O advogado detido no âmbito do processo que também envolve o ex-primeiro-ministro José Sócrates ainda não solicitou qualquer intervenção à Ordem dos Advogados (OA), disse este domingo a bastonária, Elina Fraga.

À margem da sua participação na IX Convenção das Delegações da OA, que terminou em Vilamoura, concelho de Loulé, Faro, Elina Fraga explicou que os sócios da Ordem dos Advogados podem pedir apoio jurídico quando estão em causa processos relacionados com “o exercício da função”.
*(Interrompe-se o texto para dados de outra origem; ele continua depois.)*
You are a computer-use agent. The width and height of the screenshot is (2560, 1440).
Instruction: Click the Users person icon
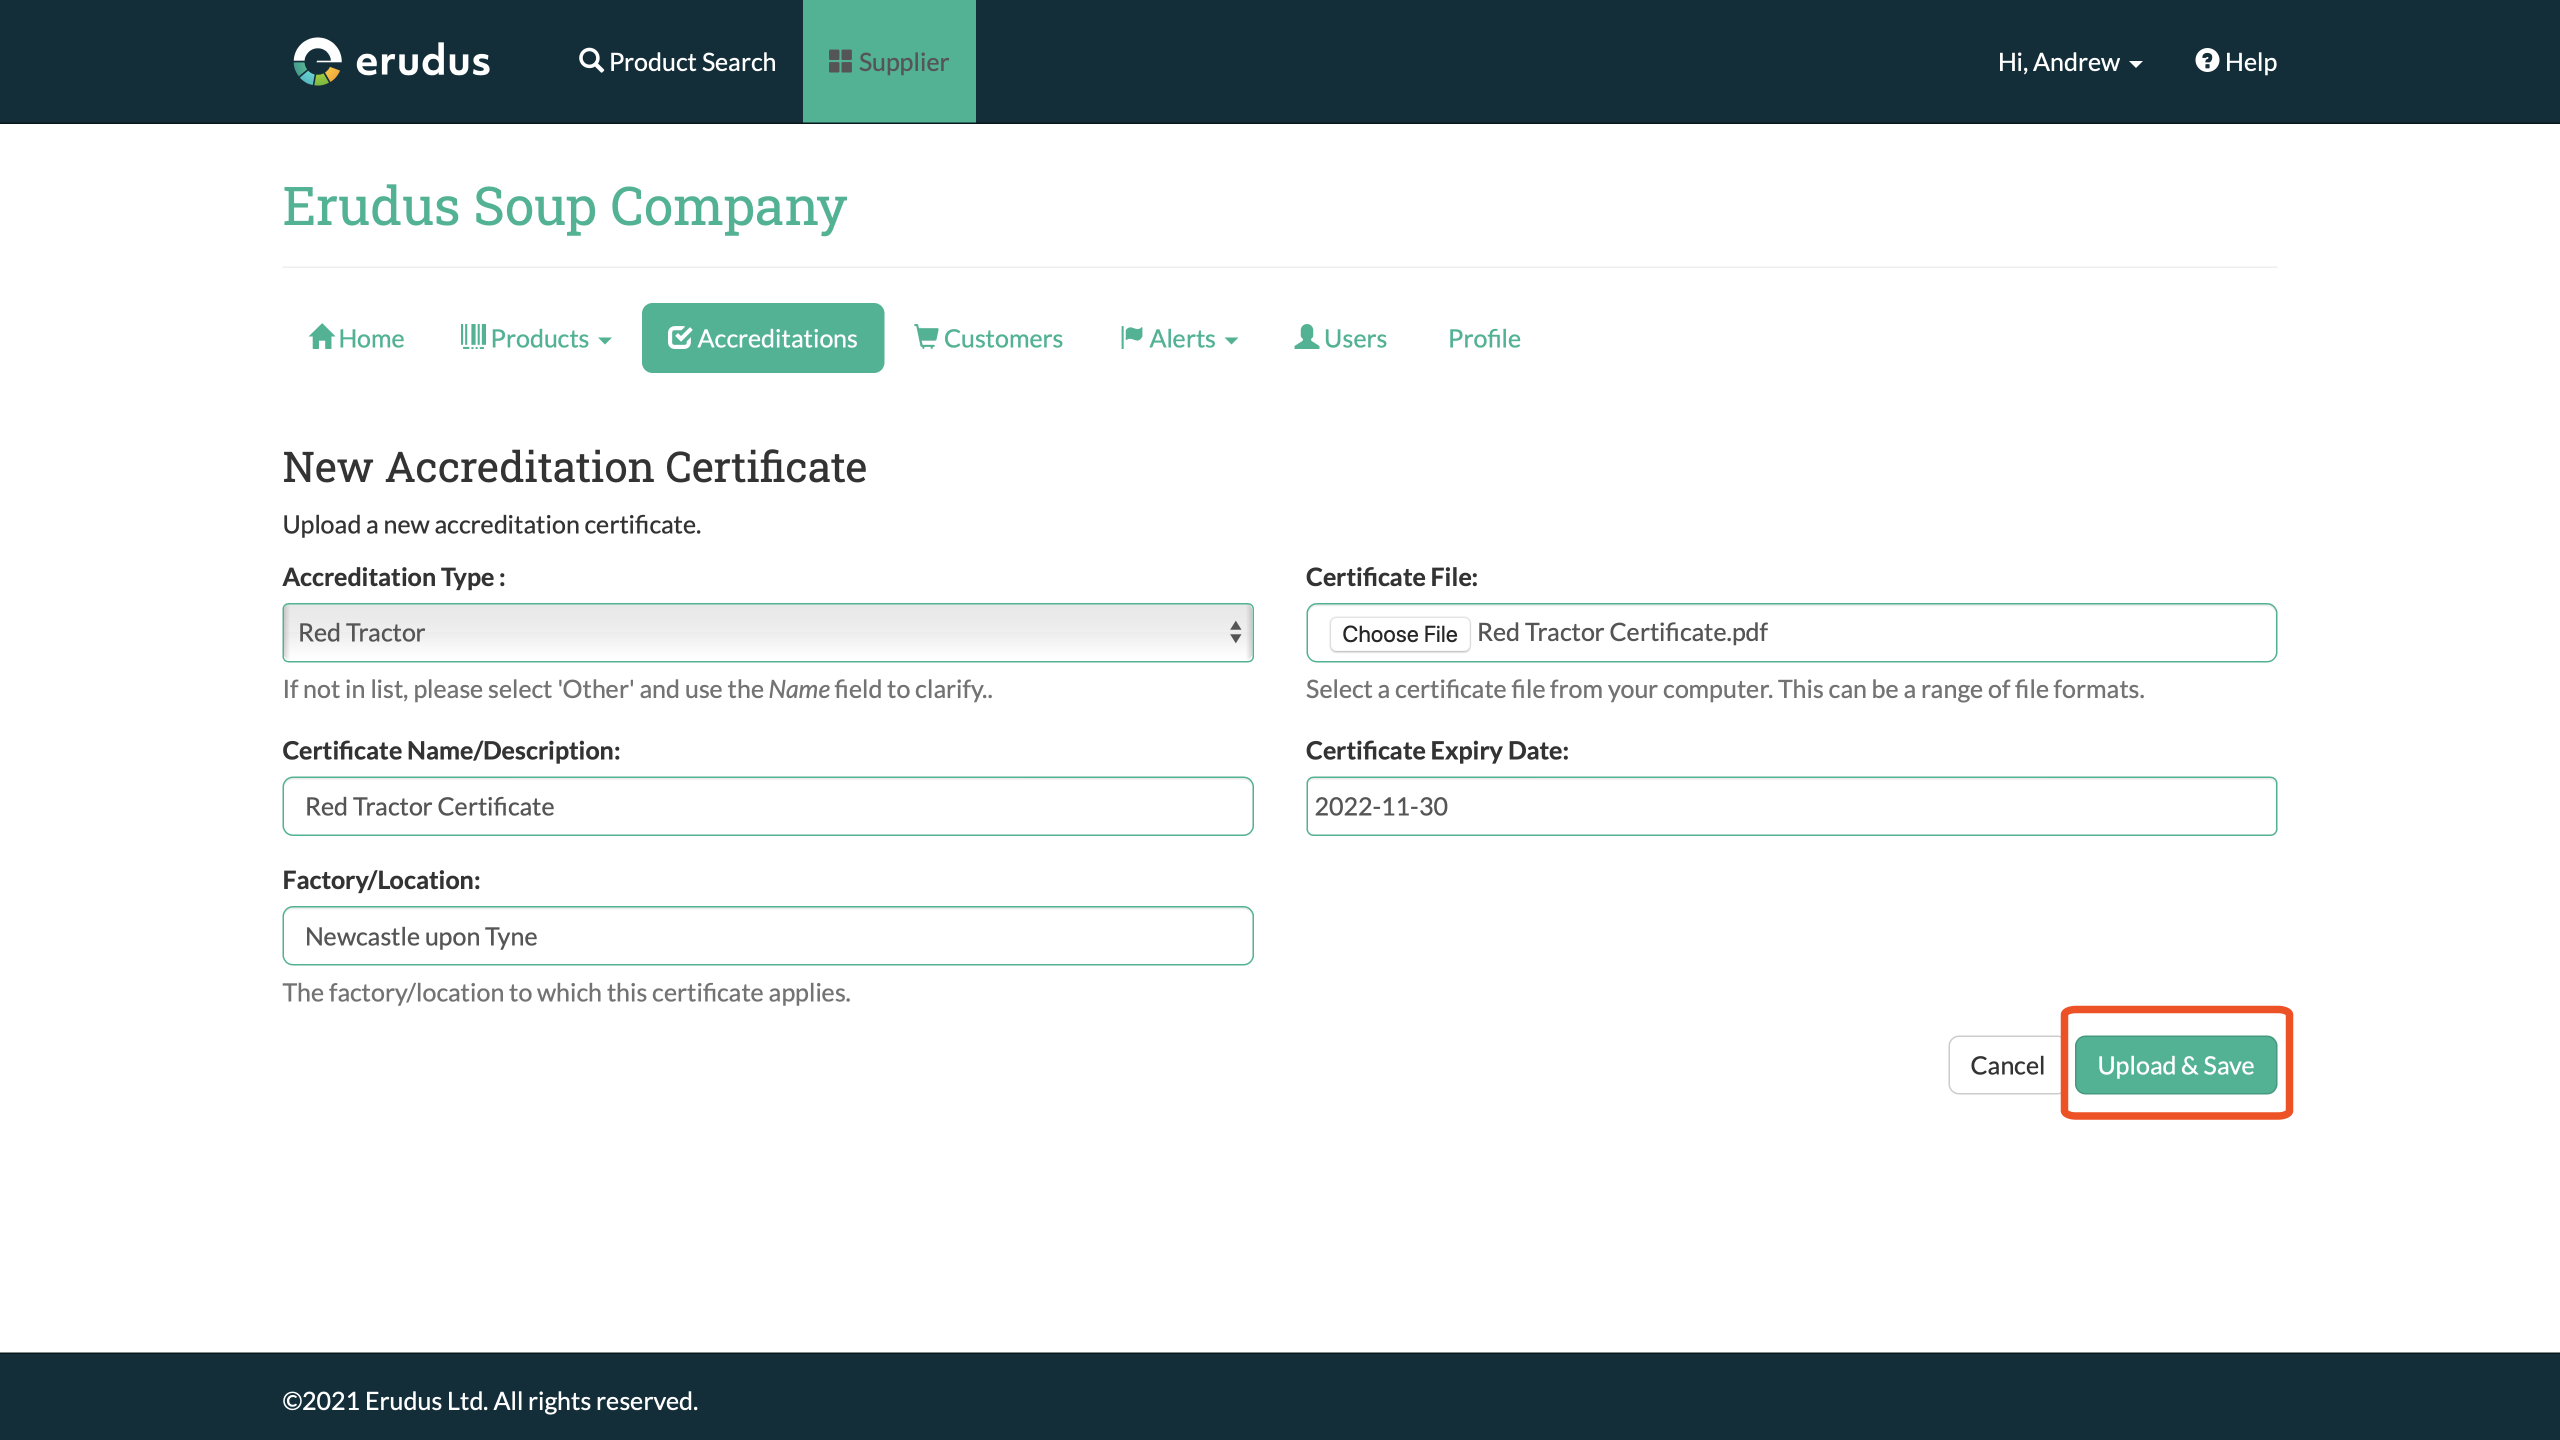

“A OA concede patrocínio aos advogados que o solicitarem em situações em que o patrocínio se justifique por causa do exercício de funções. Sempre que um advogado tenha um litígio por causa do exercício de função ou por causa desse mesmo exercício de função, pode solicitar a intervenção da Ordem”, esclareceu a bastonária à agência Lusa.

Questionada sobre o advogado detido no âmbito do caso que também levou à detenção de José Sócrates e mais duas pessoas por suspeitas de corrupção, fraude fiscal e branqueamento de capitais, Elina Fraga respondeu que ainda não teve conhecimento de qualquer pedido.

“No caso concreto que me referiu, pelo menos que eu tenha conhecimento, enquanto bastonária, não foi ainda solicitado. E não falarei da situação em concreto”, disse.

Elina Fraga acrescentou que os advogados têm de “ser livres e independentes” e assegurou que a Ordem “intervirá em sua defesa” sempre que, por força do exercício das suas funções “houver um recuo na liberdade, na independência, naquilo que são prerrogativas dos advogados”.

O advogado Gonçalo Trindade Ferreira, o empresário Carlos Santos Silva e o motorista José Perna foram detidos na quinta-feira, no âmbito de um inquérito conduzido pelo Departamento Central de Investigação e Ação Penal (DCIAP).

José Sócrates foi detido na sexta-feira, no aeroporto de Lisboa, quando regressava de Paris.

Os interrogatórios dos detidos iniciaram-se na sexta-feira, e prosseguiam este domingo, no Tribunal Central de Instrução Criminal (TCIC), em Lisboa.

José Sócrates, que passou as duas últimas noites nas instalações do Comando Metropolitano de Lisboa (Cometlis) da PSP, em Moscavide, encontra-se desde cerca das 8h30 de domingo no TCIC, para ser interrogado pelo juiz Carlos Alexandre, depois de já ter estado mais de cinco horas naquele tribunal no sábado.

O inquérito teve origem numa comunicação bancária efetuada ao DCIAP, anunciou a Procuradoria-Geral da República no sábado.

Na mesma nota à imprensa, a PGR esclareceu que o inquérito “investiga operações bancárias, movimentos e transferências de dinheiro sem justificação conhecida e legalmente admissível”.